What is needed is each line of the data below that holds the string "screenshot".

▶ Input:

-- Opening Marker --

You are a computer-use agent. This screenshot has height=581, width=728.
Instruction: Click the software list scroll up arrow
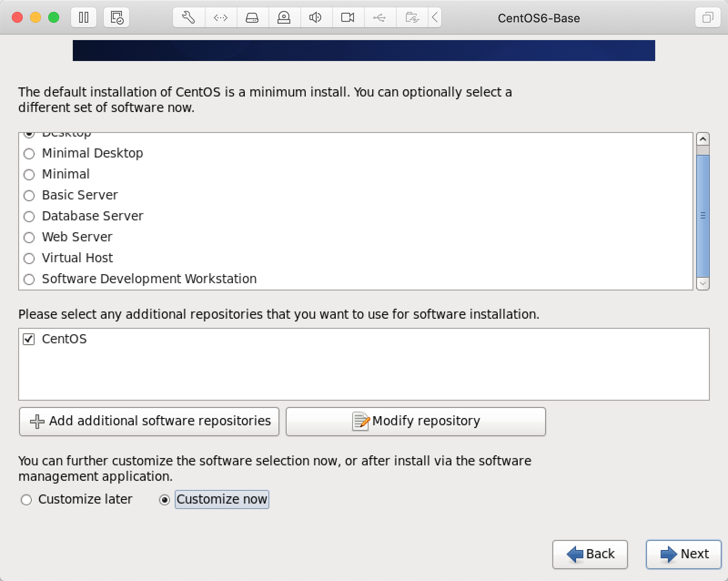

-- Closing Marker --
-- Opening Marker --

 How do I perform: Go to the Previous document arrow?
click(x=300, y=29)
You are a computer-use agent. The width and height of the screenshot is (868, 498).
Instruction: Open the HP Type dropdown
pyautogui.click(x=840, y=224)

-- Closing Marker --

▶ Output for this task:
You are a computer-use agent. This screenshot has height=581, width=728.
You are a computer-use agent. The width and height of the screenshot is (868, 498).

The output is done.